* _INFORMATION PROVIDED_
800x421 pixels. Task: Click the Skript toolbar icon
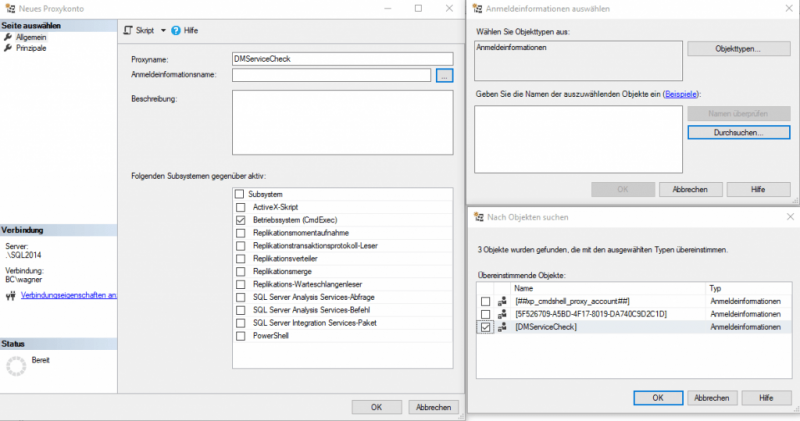pyautogui.click(x=127, y=31)
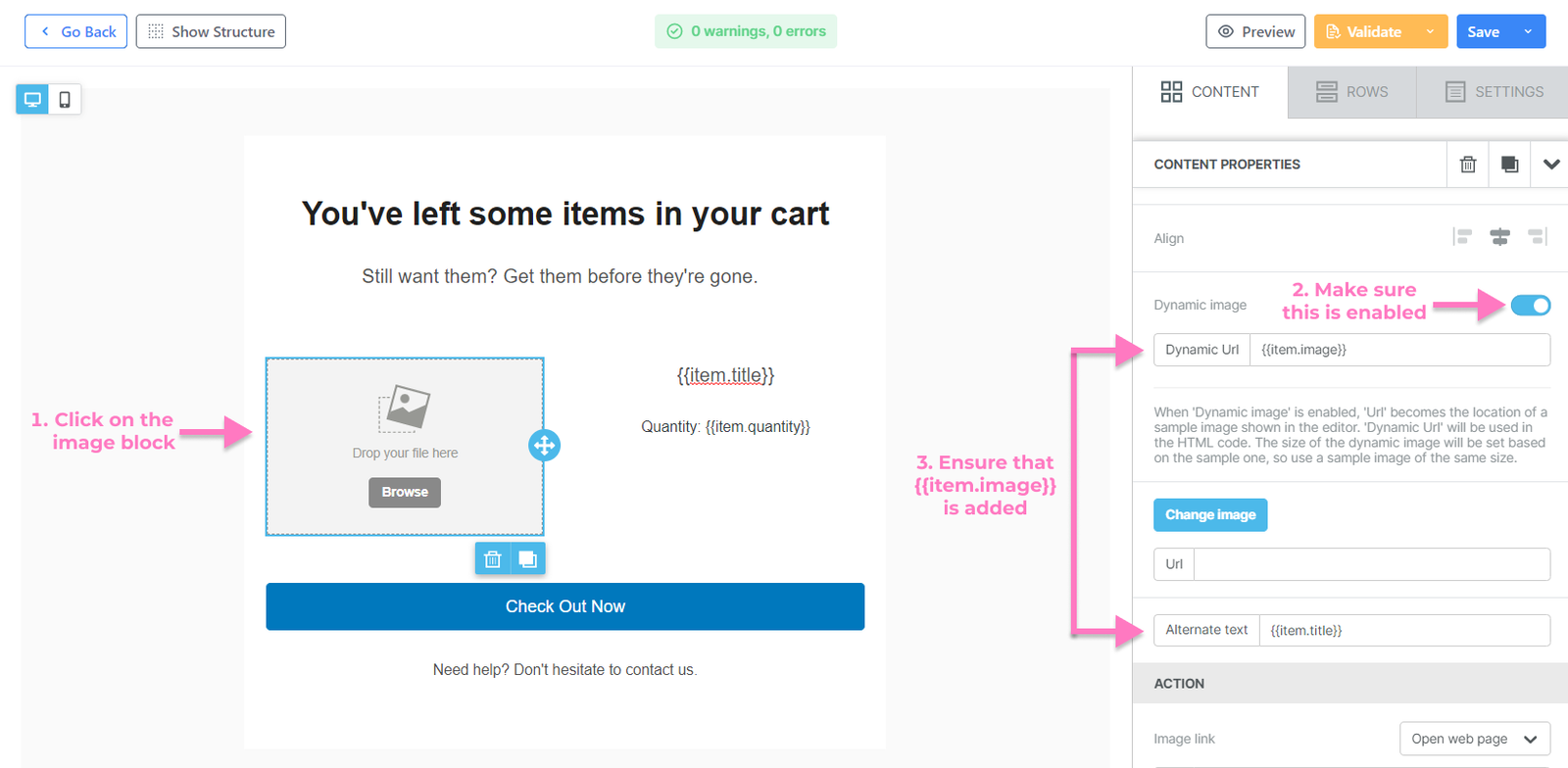1568x768 pixels.
Task: Align image to the center
Action: tap(1499, 237)
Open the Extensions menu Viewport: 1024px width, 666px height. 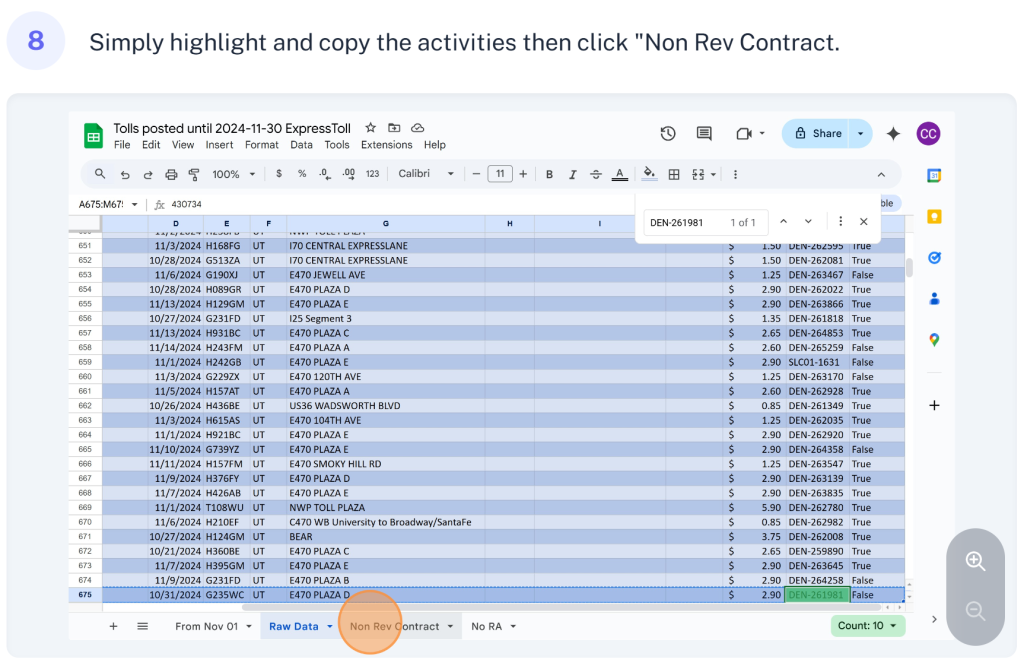coord(386,145)
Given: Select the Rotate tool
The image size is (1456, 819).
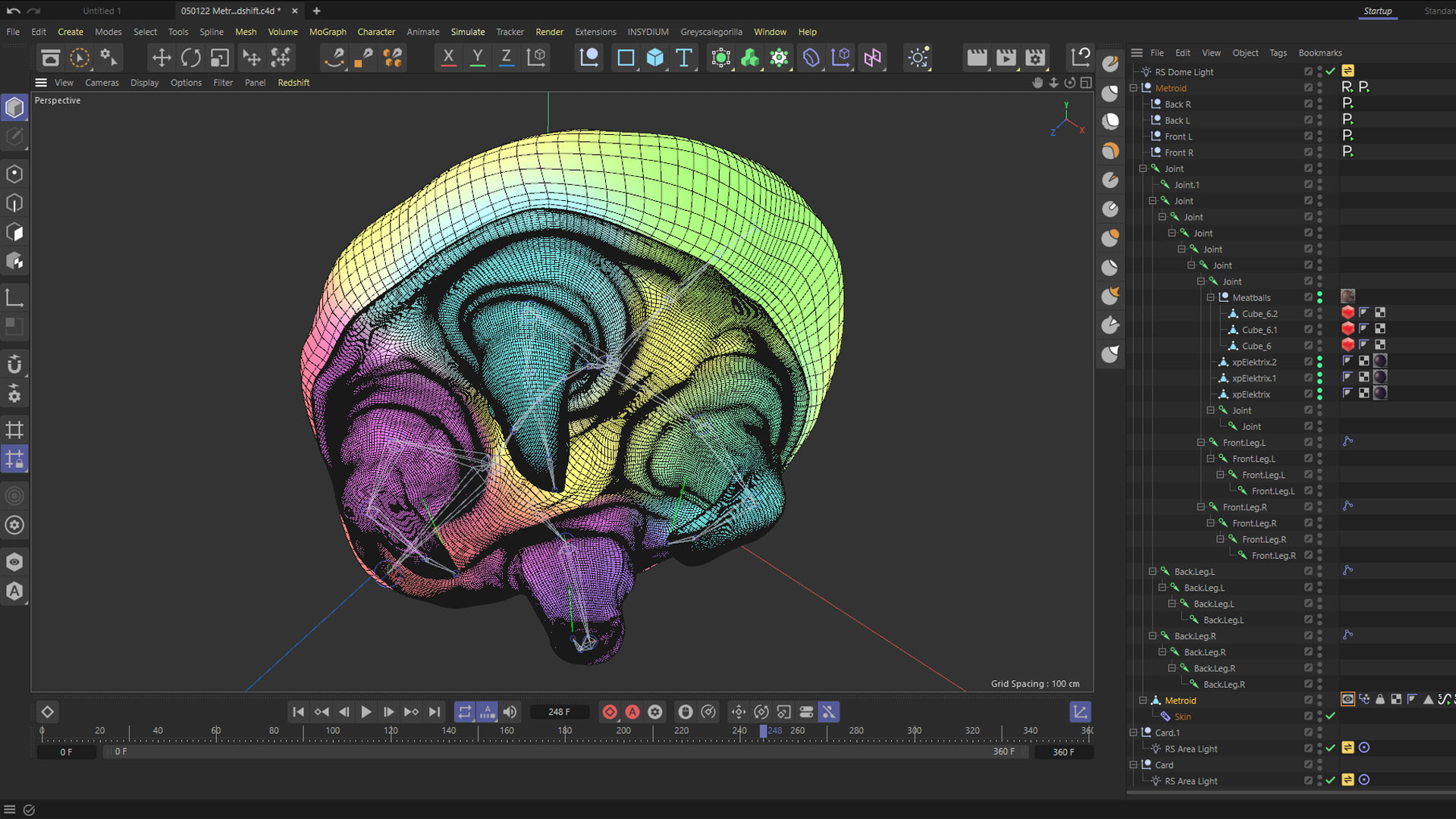Looking at the screenshot, I should (190, 58).
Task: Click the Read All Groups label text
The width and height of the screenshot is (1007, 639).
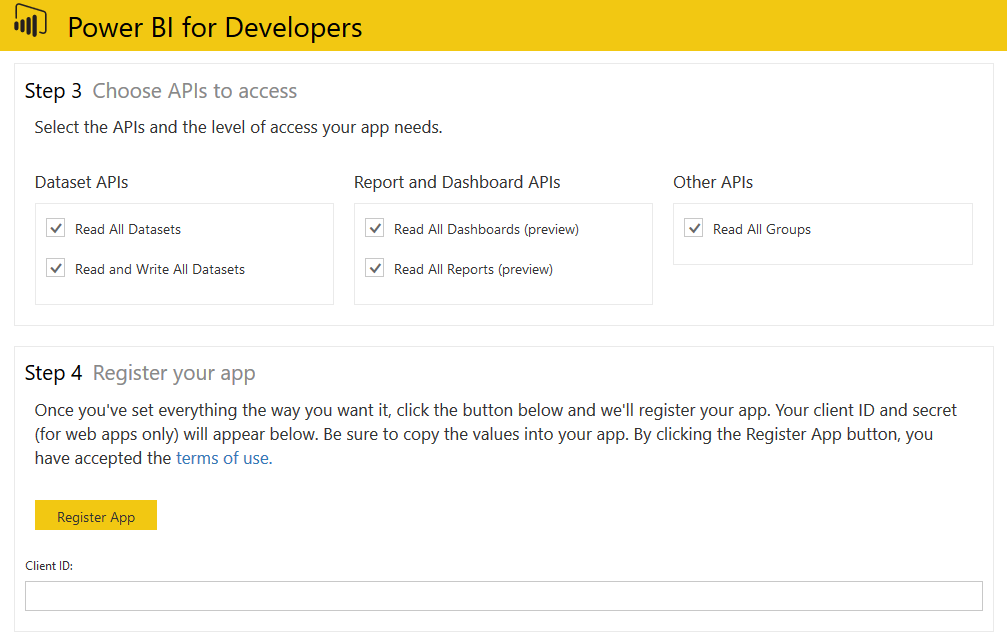Action: 762,229
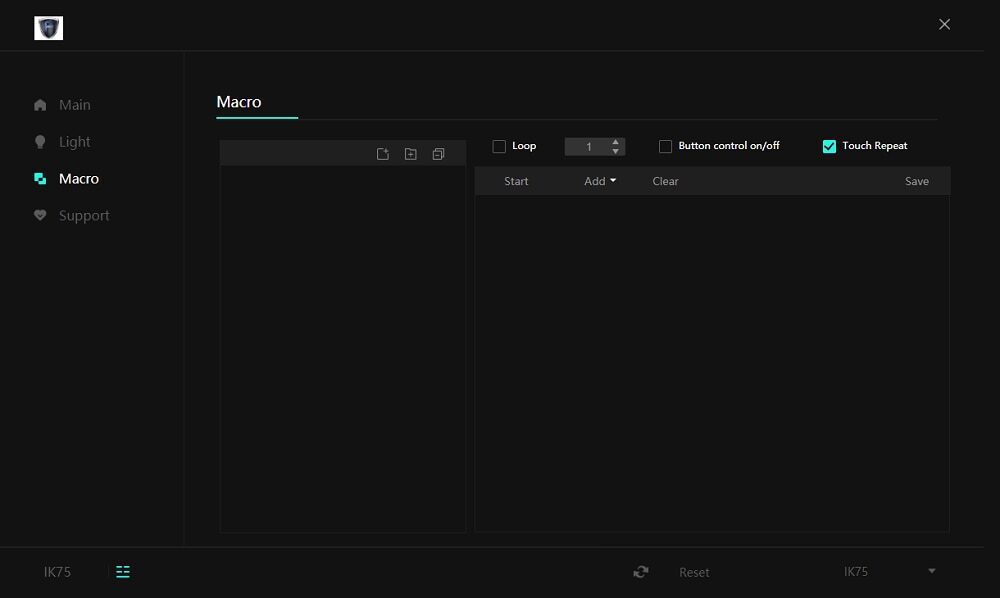Click the new macro icon
This screenshot has height=598, width=1000.
point(382,154)
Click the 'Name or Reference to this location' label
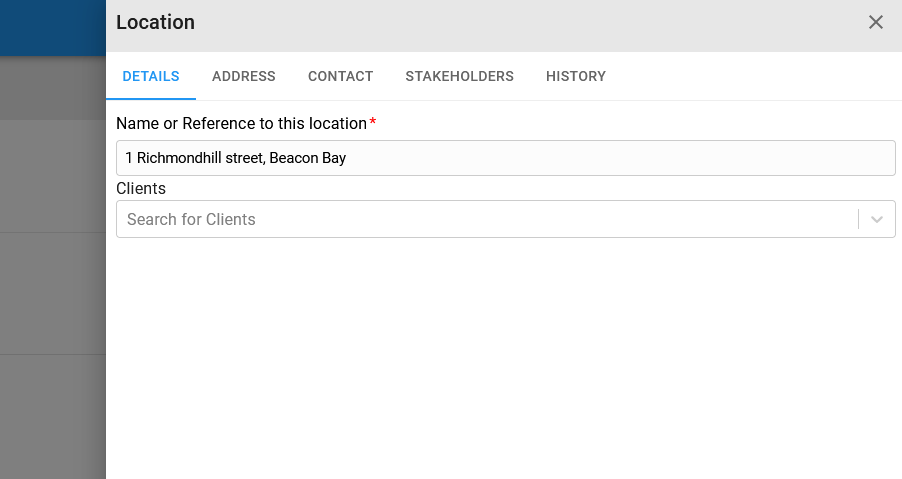This screenshot has height=479, width=902. [242, 124]

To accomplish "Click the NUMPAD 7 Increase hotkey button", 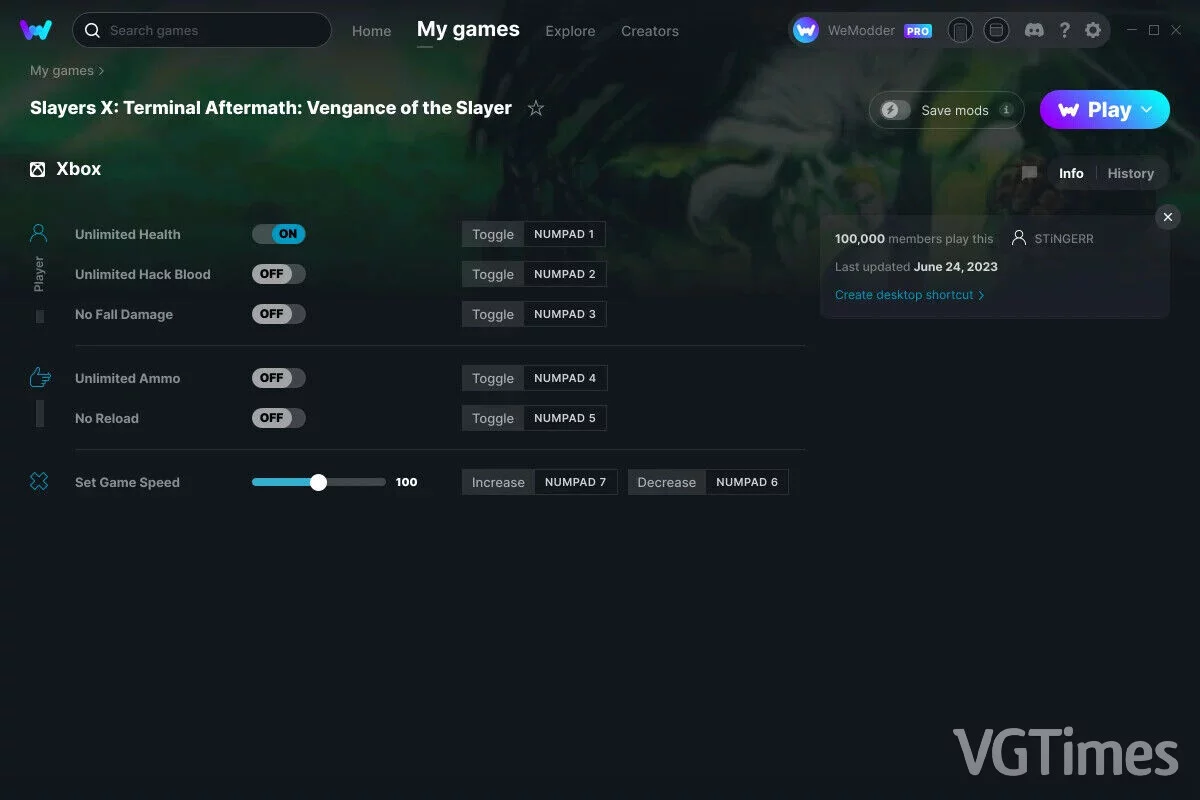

* _WHAT YOU WILL DO_
Copy the records verbatim, from the line containing "Given: Select the Rotate tool" through the end of the records, both ends included. Leave the pictures out of your copy.

* _TASK RESULT_
Given: Select the Rotate tool
The image size is (1456, 819).
Looking at the screenshot, I should (190, 58).
Task: Click the Read All Groups label text
The width and height of the screenshot is (1007, 639).
Action: 762,229
Click the new macro icon
This screenshot has height=598, width=1000.
point(382,154)
Click the 'Name or Reference to this location' label
This screenshot has height=479, width=902. [242, 124]

To accomplish "Click the NUMPAD 7 Increase hotkey button", 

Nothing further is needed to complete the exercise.